One recent research paper illustrated the potential to use deep learning and NLP to understand casual conversation in a noisy environment, giving rise to the possibility of using an ambient, intelligent scribe to shoulder the onus of documentation.

“We wondered: could the voice recognition technologies already available in Google Assistant, Google Home, and Google Translate be used to document patient-doctor conversations and help doctors and scribes summarize notes more quickly?” a Google team posited.

 “While most of the current automatic speech recognition (ASR) solutions in medical domain focus on transcribing doctor dictations (i.e., single speaker speech consisting of predictable medical terminology), our research shows that it is possible to build an ASR model which can handle multiple speaker conversations covering everything from weather to complex medical diagnosis,” the blog post says.

Google will work with physicians and data scientists at Stanford to refine the technology and understand how it can be best applied to the clinical setting.

“We hope these technologies will not only help return joy to practice by facilitating doctors and scribes with their everyday workload, but also help the patients get more dedicated and thorough medical attention, ideally, leading to better care,” the team said.

EHR vendors are also taking a hard look at how machine learning can streamline the user experience by eliminating wasteful interactions and presenting relevant data more intuitively within the workflow.

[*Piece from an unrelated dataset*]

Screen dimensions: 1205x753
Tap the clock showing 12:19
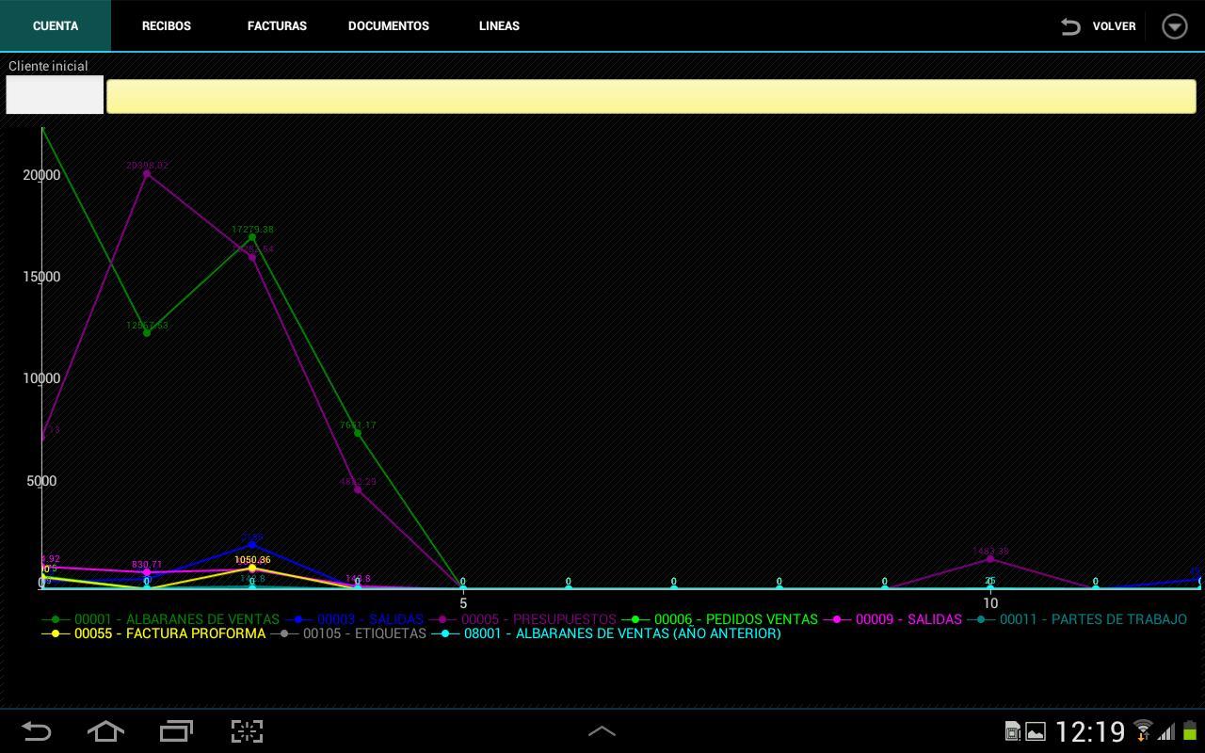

“Taking out the trash” by using artificial intelligence to learn a user’s habits, anticipate their needs, and display the right data at the right time is a top priority for nearly all of the major health IT vendors – vendors who are finding themselves in the hot seat as unhappy customers plead for better solutions for their daily tasks.

Both patients and providers are demanding much more consumer-centered tools and interactions from the healthcare industry, and artificial intelligence may now be mature enough to start delivering.

“We finally have enough affordable computing power to get the answers we’re looking for,” said James Golden, PhD, Senior Managing Director for PwC’s Healthcare Advisory Group, to HealthITAnalytics.com in February of 2018. 

“When I did my PhD in the 90s on back propagation neural networks, we were working with an input layer, an output layer, and two middle layers,” he recalled. 

“That’s not extremely complex.  But it ran for four days on an Apple Lisa before producing results.  I can do the same computation today in a picosecond on an iPhone.  That is an enormous, staggering leap in our capabilities.”

The intersection of more advanced methods, improved processing power, and growing interest in innovative methods of predicting, preventing, and cheapening healthcare will likely bode well for deep learning.

With an extremely high number of promising use cases, strong investment from major players in the industry, and a growing amount of data to support cutting-edge analytics, deep learning will no doubt play a central role in the quest to deliver the highest possible quality care to consumers for decades to come.